Task force to explore stamp sand fixes
GRAND TRAVERSE HARBOR — This fall, a Department of Natural Resources dredging project moved 9,000 cubic yards of stamp sands that threatened to choke off the Grand Traverse Harbor.
In late October, a Lake Superior storm undid much of the $246,630 project within a day.
So a more lasting fix is needed to prevent the migration of stamp sands from the pile in Gay. Over the next couple of years, a cooperative task force formed by the Environmental Protection Agency will be taking ideas from the public and other sources on how to develop a more permanent plan.
The task force will start with a public meeting from 6 to 8 p.m. Dec. 5 at the Lake Linden-Hubbell High School Auditorium. It includes representatives from the Keweenaw Bay Indian Community, Army Corps of Engineers and the Department of Environmental Quality (DEQ).
The task force will cover the history of the stamp sands, the current situation and with what issues the task force will be dealing.
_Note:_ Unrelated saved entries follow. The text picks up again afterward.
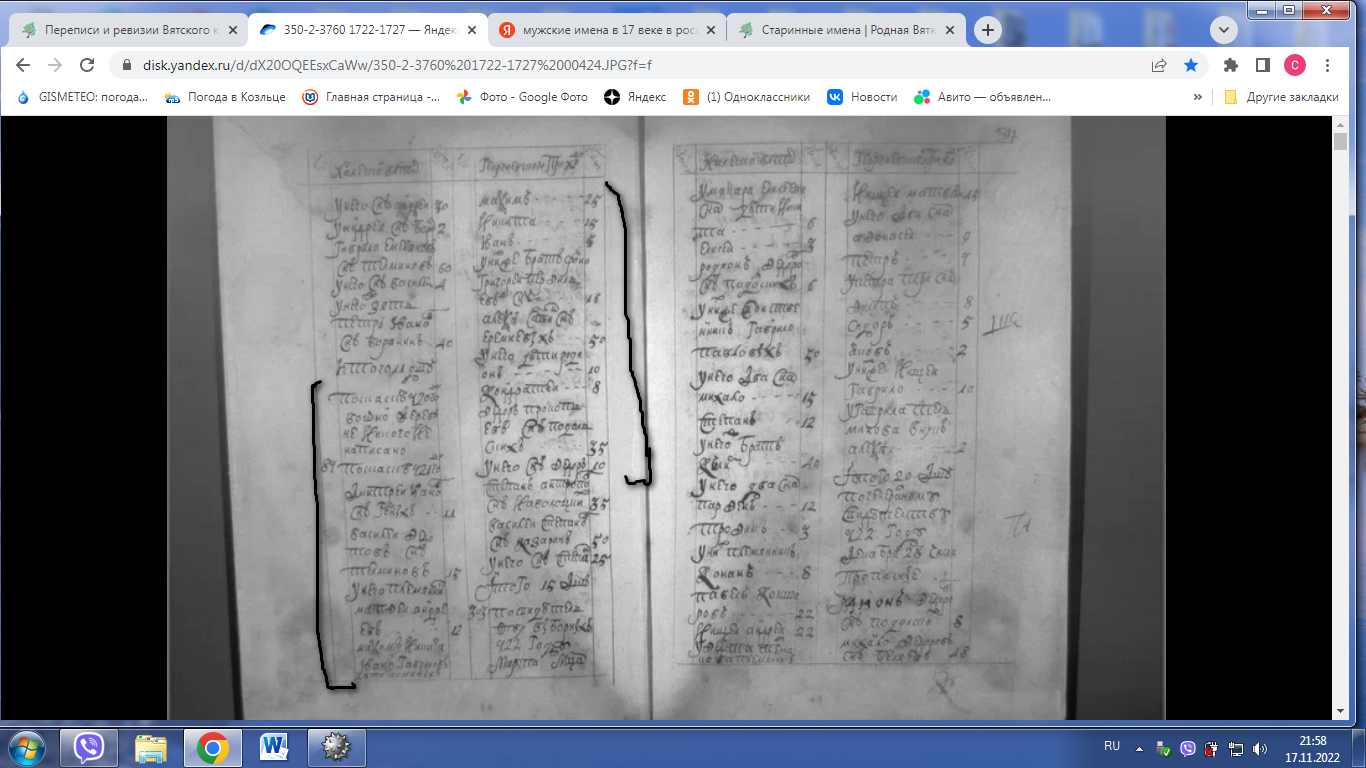The height and width of the screenshot is (768, 1366).
Task: Launch Word from the taskbar
Action: (x=273, y=747)
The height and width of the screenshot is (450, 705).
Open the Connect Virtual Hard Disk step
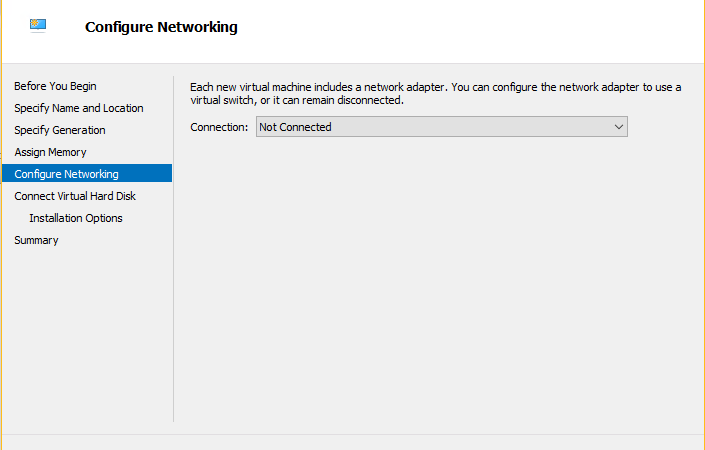(x=75, y=196)
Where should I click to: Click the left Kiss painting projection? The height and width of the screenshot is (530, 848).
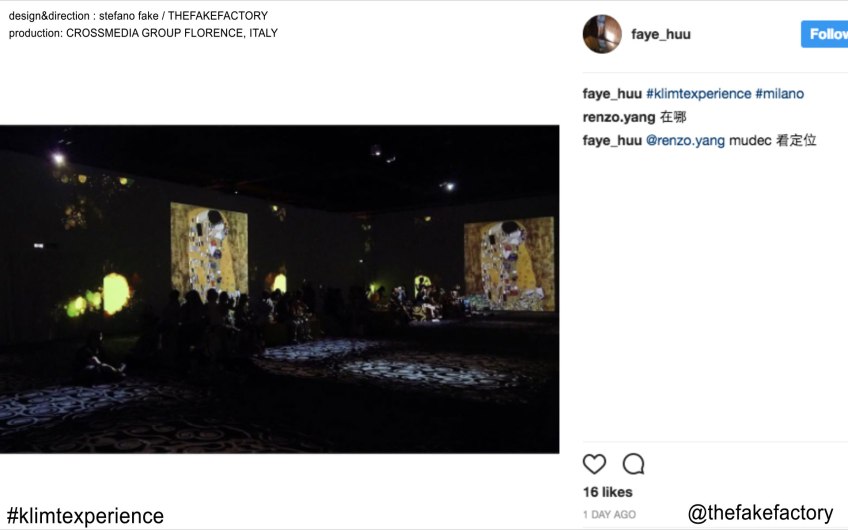click(209, 248)
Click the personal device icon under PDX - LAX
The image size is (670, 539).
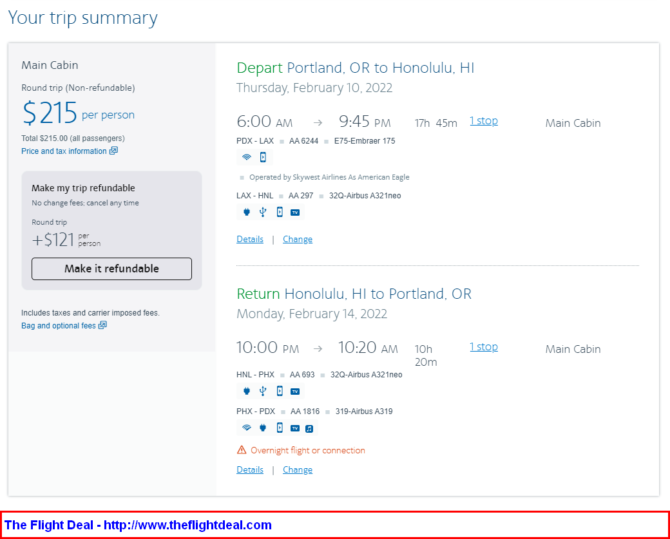click(263, 157)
It will also take suggestions for other issues that are not on its radar yet and ideas for additional collaborators.
“We don’t want to prejudice this in any one direction or another,” said Steve Casey, Upper Peninsula district supervisor for the Michigan DEQ’s Water Resources Division and a member of the task force. “We want to lay out all the possibilities, and by next March we’re hoping to have narrowed our focus on two or three or however many options look promising.”
One option involves taking the stamp sand to the White Pine mine site for further processing to remove the copper, and then putting the remaining tailings in the mine, Casey said.
The top priority, Casey said, is finding a beneficial use for the stamp sands. The MTEC SmartZone is studying the issue.
Some companies have permits to remove the stamp sands for reuse, but haven’t found customers yet, he said.
“We’re looking to do whatever we can to facilitate a beneficial use, because that’s the best thing we can do, turn it into a useful product,” he said.
The stamp sands are the waste left over from the from the milling at the stamp mill at Gay, where the Mohawk and Wolverine mines transported their copper ore. Winds and currents have taken much of the original pile at Gay along the 5 miles to the Grand Traverse Harbor.
The sand is also filling spaces at the Buffalo Reef, a nearby spawning habitat vital for lake trout and whitefish populations in the area. About 60 percent of the reef is projected to be unusable for spawning fish by 2025.
In order to do dredging this year, an existing permit had to be used, which put a cap of 9,000 cubic yards on the project, Casey said. Before a permanent plan is put in place, other temporary measures are in the works. A permitting decision is set for Dec. 14 on a $3.1 million dredging project scheduled to start in May.
About 172,500 cubic yards of stamp sands would be removed from the area north of Buffalo Reef. Another 20,000 yards would be removed from Grand Traverse Harbor, while another 10,000 cubic yards would come from upland of the harbor.
“That’ll be a much larger dredge and will be able to protect the harbor during a larger storm,” he said.
That dredging should buy about five to seven years, Casey said.
The task force hopes for a control mechanism to start work by 2021, with arrangements for long-term dredging by 2026. A long-term solution will probably cost more than $100 million, Casey said. They’re looking not just at government sources, but also private foundations interested in environmentally beneficial projects.
“You would hope that some interested party would step up,” he said. “Everything’s on the table.”